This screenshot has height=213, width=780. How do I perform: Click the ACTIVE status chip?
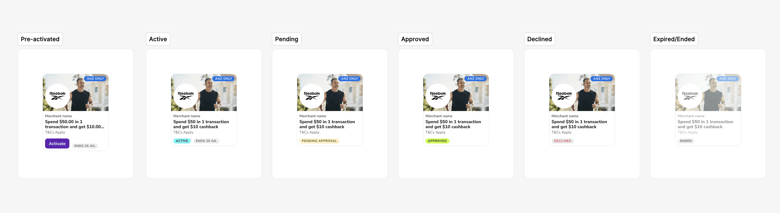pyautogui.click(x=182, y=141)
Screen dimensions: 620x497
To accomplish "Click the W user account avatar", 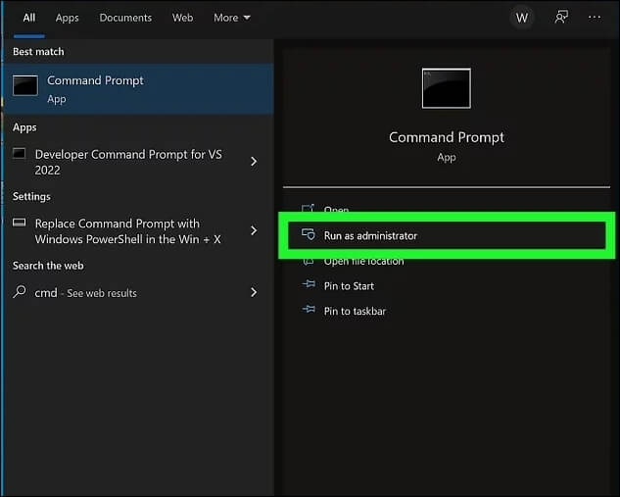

-*-

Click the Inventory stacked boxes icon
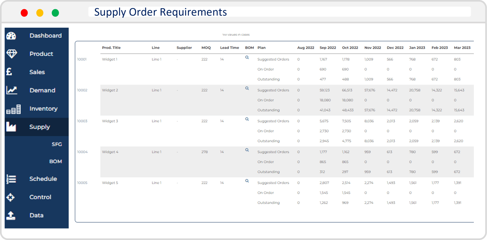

-*-

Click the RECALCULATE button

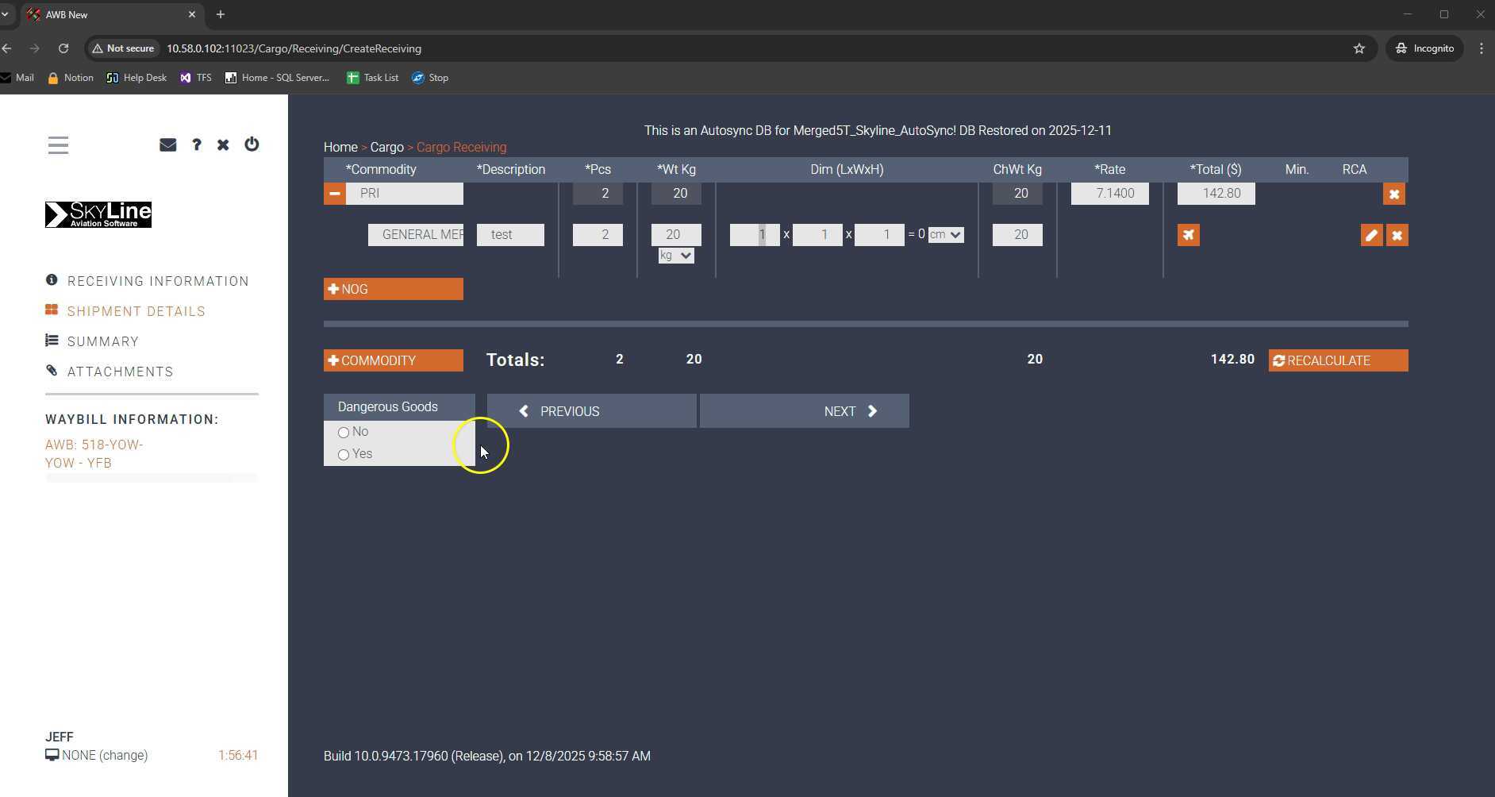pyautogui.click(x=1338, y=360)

-*-

▶ WHAT IS REQUIRED
Repeat, word for word, the lines of the material above from the one holding "Screen dimensions: 620x497" through the one holding "W user account". Leave out pictures.

▶ ANSWER SPACE
Screen dimensions: 620x497
To accomplish "Click the W user account avatar", 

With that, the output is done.